Via Ifjord en Tana bru rijden we een fraaie route naar Karasjok waar een regiovergadering van de Samen (Lappen) in klederdracht de aandacht trekt. Ook het openluchtmuseum van Karasjok is de moeite waard.We passeren nu weer de poolcirkel in Zweden en rijden langs de Törnealv rivier met indrukwekkende stroomversnellingen. Bij Haparanda bereiken we de Botnische Golf .Bij Lulea bezoeken wij het openluchtmuseum "Gammelstad",dit betekent oude stad.

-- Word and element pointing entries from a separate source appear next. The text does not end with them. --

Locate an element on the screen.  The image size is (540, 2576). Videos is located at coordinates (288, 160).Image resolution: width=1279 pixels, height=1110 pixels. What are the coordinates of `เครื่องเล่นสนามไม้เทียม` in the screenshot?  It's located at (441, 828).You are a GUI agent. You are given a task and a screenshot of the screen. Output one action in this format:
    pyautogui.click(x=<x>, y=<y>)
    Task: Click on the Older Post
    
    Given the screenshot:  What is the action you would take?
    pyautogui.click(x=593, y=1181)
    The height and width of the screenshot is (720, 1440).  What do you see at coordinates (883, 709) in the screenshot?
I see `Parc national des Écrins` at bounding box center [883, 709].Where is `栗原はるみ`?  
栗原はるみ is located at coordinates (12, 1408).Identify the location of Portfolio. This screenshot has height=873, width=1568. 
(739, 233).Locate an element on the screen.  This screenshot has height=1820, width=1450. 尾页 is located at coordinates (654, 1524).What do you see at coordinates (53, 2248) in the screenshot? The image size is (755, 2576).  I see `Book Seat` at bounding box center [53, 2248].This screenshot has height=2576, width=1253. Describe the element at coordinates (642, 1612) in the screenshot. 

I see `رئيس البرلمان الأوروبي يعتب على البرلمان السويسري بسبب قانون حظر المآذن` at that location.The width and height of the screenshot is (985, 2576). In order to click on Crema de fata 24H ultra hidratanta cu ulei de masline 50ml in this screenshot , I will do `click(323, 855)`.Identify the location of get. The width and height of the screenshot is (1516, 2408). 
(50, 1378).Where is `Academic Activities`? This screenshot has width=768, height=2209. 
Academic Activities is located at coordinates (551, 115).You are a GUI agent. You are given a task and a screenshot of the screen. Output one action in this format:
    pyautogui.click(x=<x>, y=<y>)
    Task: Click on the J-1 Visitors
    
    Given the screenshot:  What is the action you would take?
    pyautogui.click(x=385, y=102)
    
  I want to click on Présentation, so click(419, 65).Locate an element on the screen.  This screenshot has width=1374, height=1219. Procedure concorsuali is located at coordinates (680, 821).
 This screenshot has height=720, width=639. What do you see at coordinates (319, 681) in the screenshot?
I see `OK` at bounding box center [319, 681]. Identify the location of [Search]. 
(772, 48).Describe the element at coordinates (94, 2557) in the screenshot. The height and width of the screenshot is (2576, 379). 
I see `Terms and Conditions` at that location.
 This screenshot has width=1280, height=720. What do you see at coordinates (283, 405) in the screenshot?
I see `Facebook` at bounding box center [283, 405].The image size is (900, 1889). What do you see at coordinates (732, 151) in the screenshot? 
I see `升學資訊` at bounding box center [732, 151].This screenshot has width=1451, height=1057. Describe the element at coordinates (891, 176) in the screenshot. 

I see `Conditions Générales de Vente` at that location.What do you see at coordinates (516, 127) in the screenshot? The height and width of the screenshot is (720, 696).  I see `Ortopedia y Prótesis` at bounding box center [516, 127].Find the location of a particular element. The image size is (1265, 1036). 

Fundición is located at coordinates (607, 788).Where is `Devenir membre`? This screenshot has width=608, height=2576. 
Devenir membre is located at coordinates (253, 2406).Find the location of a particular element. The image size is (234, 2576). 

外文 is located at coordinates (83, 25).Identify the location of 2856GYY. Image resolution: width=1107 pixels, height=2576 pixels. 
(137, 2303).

De stad Lulea is namelijk geheel opnieuw herbouwd aan de Botnische Golf omdat de oude stad als gevolg van bodemwijziging een stuk landinwaarts kwam te liggen.Hierna gaan we richting Stockholm ,onderweg is het alles bossen en meren ,prachtig mooi maar wel vrij eentonig.Stockholm is een prachtige stad en is een bezoek meer dan waard. Ook het Vasamuseum is zeer de moeite waard.De kust volgend komen we op het eiland Öland terecht dat door een lange brug met het vaste land is verbonden. Het blijkt een prachtig eiland te zijn waar we heerlijk een dagje blijven.De kust volgend gaan we verder zuidwaarts, nemen de veerpont in Helsingborg naar Helsingör in Denemarken ,waar we nog een dagje Kopenhagen nemen.Hierna rijden we via Abenraa en Flensburg naar de oever van de Elbe waar we in Glückstadt het veer over de Elbe nemen.De volgende dag komen we via Bremen en Oldenburg bij Nieuweschans weer terug in eigen land en rijden via Groningen-Heereveen-Afsluitdijk naar Wervershoof waar het mooi weer is.